LINKS FROM THE WEBSITE

If the Website contains links to other sites and resources provided by third parties, these links are provided for your convenience only. This includes links contained in advertisements, including banner advertisements and sponsored links. We have no control over the contents of those sites or resources and accept no responsibility for them or for any loss or damage that may arise from your use of them. If you decide to access any of the third-party websites linked to this Website, you do so entirely at your own risk and subject to the terms and conditions of use for such websites.

Linking to the Website and Social Media Features

You may link to our homepage provided you do so in a way that is fair and legal and does not damage our reputation or take advantage of it, but you must not establish a link in such a way as to suggest any form of association, approval, or endorsement on our part.

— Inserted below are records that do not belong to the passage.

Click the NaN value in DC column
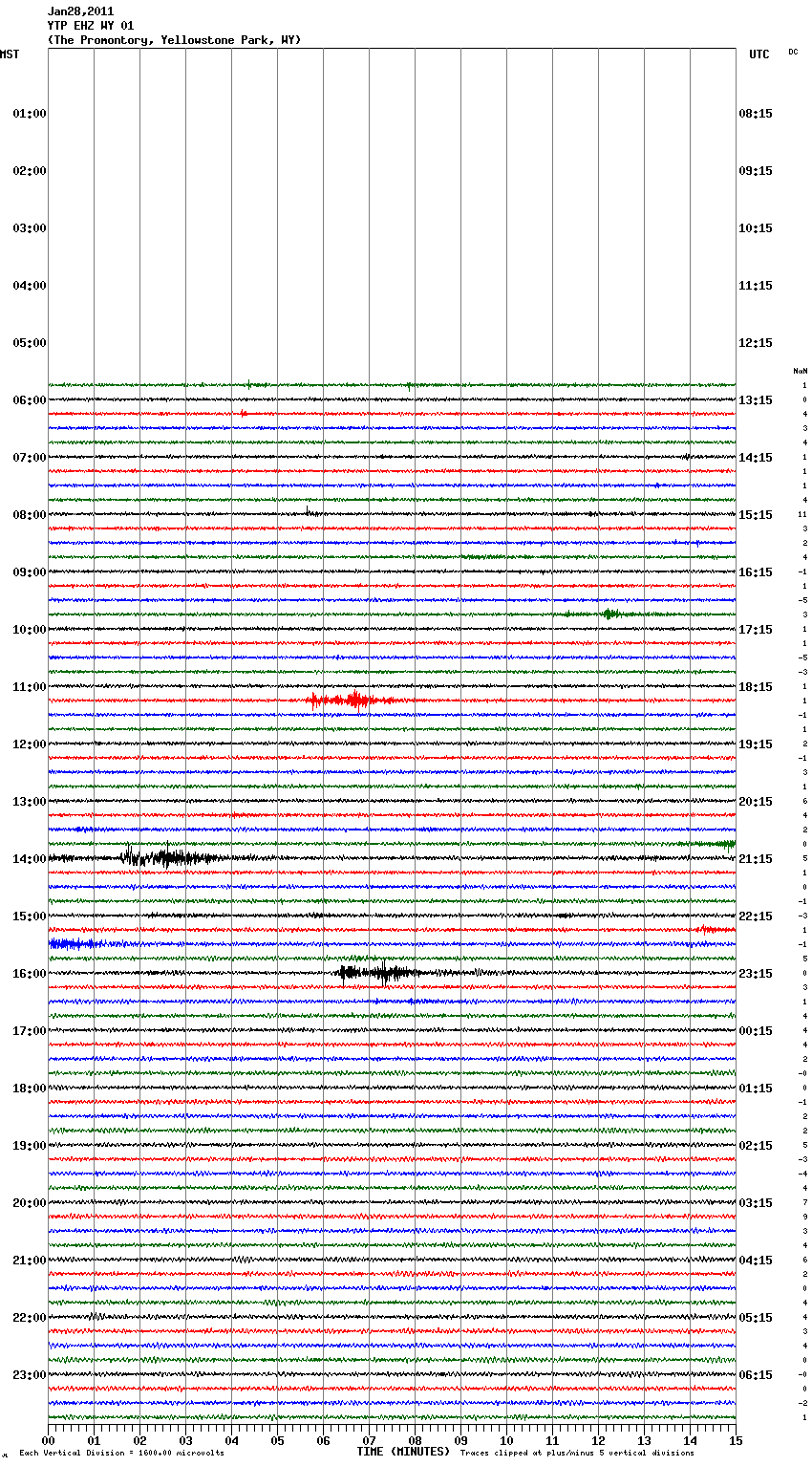 tap(800, 371)
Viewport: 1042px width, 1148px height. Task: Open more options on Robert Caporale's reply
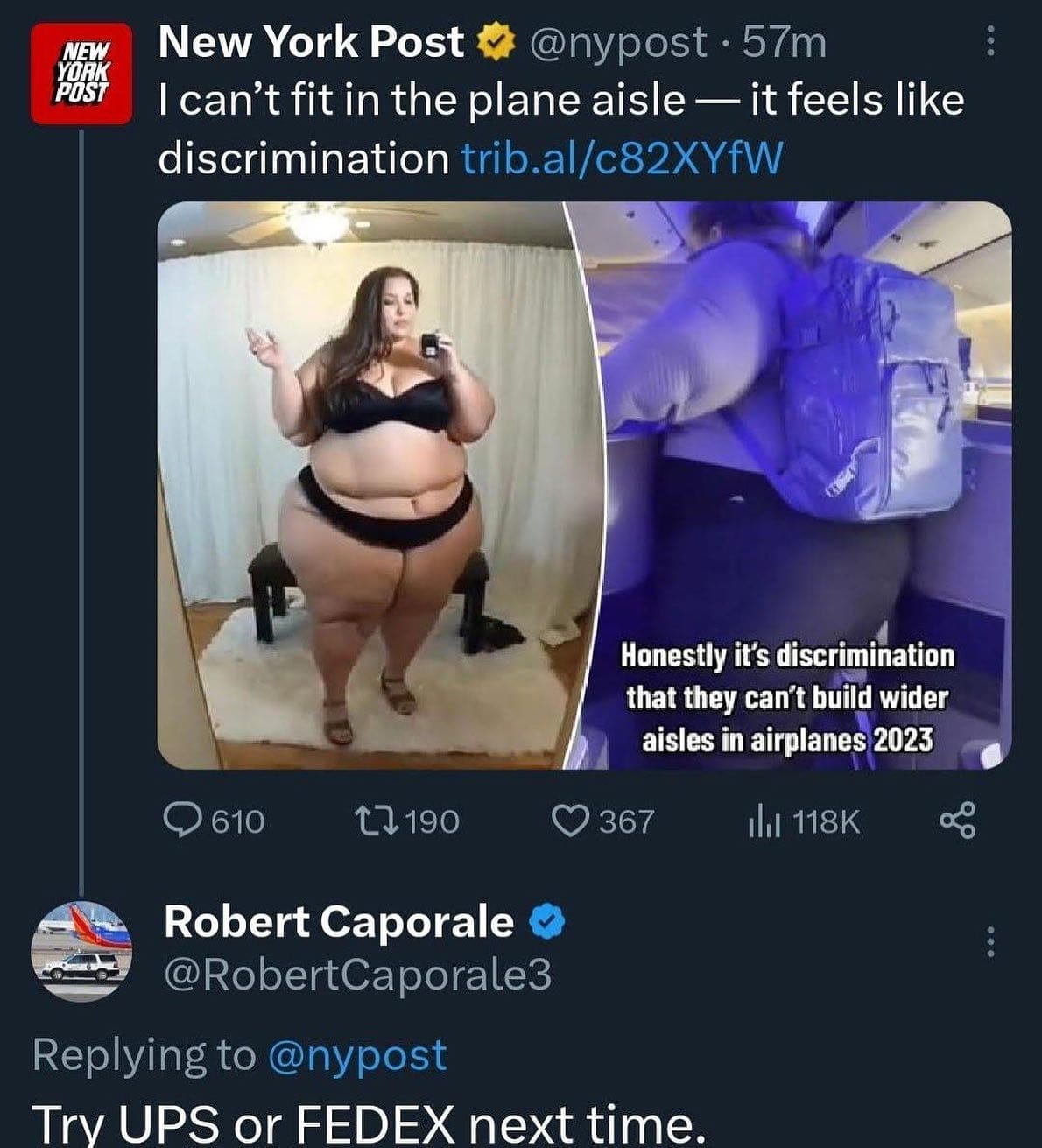click(990, 942)
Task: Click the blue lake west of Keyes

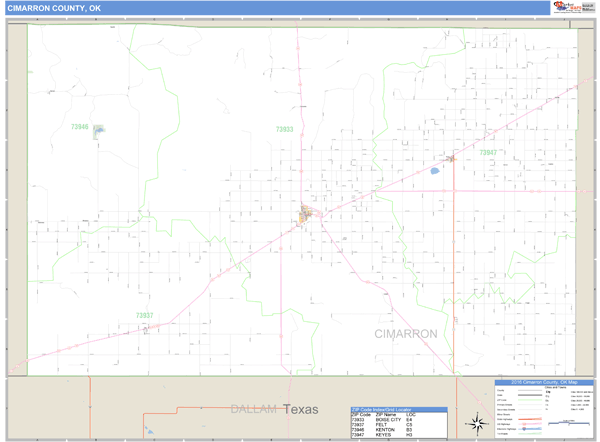Action: point(435,171)
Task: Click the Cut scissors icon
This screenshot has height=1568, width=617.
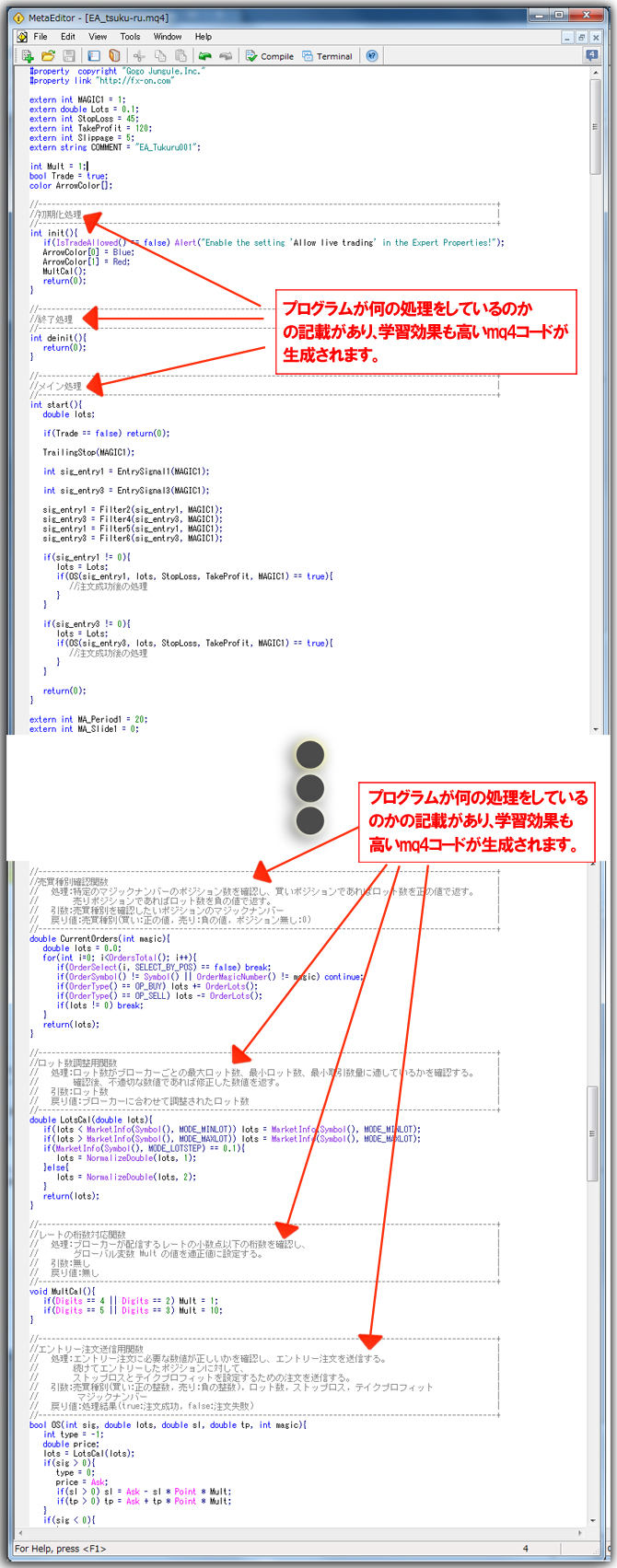Action: point(140,56)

This Website may provide certain social media features that enable you to:

  • Link from your own or certain third-party websites to certain content on this Website.
  • Send emails or other communications with certain content, or links to certain content, on this Website.
  • Cause limited portions of content on this Website to be displayed or appear to be displayed on your own or certain third-party websites.

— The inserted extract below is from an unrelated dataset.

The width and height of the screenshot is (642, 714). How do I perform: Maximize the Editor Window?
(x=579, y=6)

You may use these features solely as they are provided by us and solely with respect to the content they are displayed with and otherwise in accordance with any additional terms and conditions we provide with respect to such features. Subject to the foregoing, you must not:

  • Establish a link from any website that is not owned by you.
  • Cause the Website or portions of it to be displayed on, or appear to be displayed by, any other site, for example, framing, deep linking, or in-line linking.
  • Link to any part of the Website other than the homepage.
  • Otherwise take any action with respect to the materials on this Website that is inconsistent with any other provision of these Terms of Use.

The website from which you are linking, or on which you make certain content accessible, must comply in all respects with the Content Standards set out in these Terms of Use.

You agree to cooperate with us in causing any unauthorized framing or linking immediately to stop. We reserve the right to withdraw linking permission without notice.

We may disable all or any social media features and any links at any time without notice in our discretion.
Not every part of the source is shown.